Is it wrong that I didn't stop masterbating when the credit card company called?
did you answer or finish?
both
i stuck my finger in my ass and it felt weird. but you know. it should be different when a guy does it right?
I'm watching this guy on intervention hospitalized for liver damage. He's drinking the hand sanitizer in the hospital room. Say hello to your future.
Two girls are doing the worm relatively well on the bar floor after the fact I just saw one puke in the trash
She has no definite jawline and all of her photo's have Ke$ha quotes as captions followed by a "<3" Even by your standards that is embarrassing.
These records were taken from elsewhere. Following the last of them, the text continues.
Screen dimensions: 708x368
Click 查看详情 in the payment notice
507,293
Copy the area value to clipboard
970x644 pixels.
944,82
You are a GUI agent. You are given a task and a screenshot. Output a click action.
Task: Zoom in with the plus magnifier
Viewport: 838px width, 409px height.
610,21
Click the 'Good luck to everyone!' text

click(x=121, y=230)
Sorry you called when I was puking in a cheetos bag
I feel like butter and tequila would be excellent combination. Right now. Please do this in my name.
Just saw a hooker eating a pastrami sandwich walking down beach blvd blowing kisses to traffic. My day = made
We're having chugging races with long island ice tea, I won. To often
He is indeed a crazy mutha fucka. But mark my words. MARK MY WORDS. My job has placed me at the same party as Tom Cruise. I. Am. Fucking. The. Crazy. Out. Of . That. Alien . Fucker.
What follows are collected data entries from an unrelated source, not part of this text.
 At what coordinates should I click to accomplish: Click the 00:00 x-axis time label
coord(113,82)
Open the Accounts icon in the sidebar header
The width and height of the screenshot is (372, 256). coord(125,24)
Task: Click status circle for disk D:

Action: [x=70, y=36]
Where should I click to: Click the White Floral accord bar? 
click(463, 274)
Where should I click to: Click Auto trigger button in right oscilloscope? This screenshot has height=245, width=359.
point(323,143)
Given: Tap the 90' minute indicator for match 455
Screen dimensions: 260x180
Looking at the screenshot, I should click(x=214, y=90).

My apartment is also really close to an alcohol rehab in case I get out of hand
I don't need a lecture. I'm 41. I know I'm an idiot.
An orgasm and grocery shopping is the appropriate start to every Monday.
Can u pick me up? Lost my keys.
Sure. FYI- you "lost" them on the roof, trying to throw them over the house.
You hear the wildest shit in a Walmart bathroom.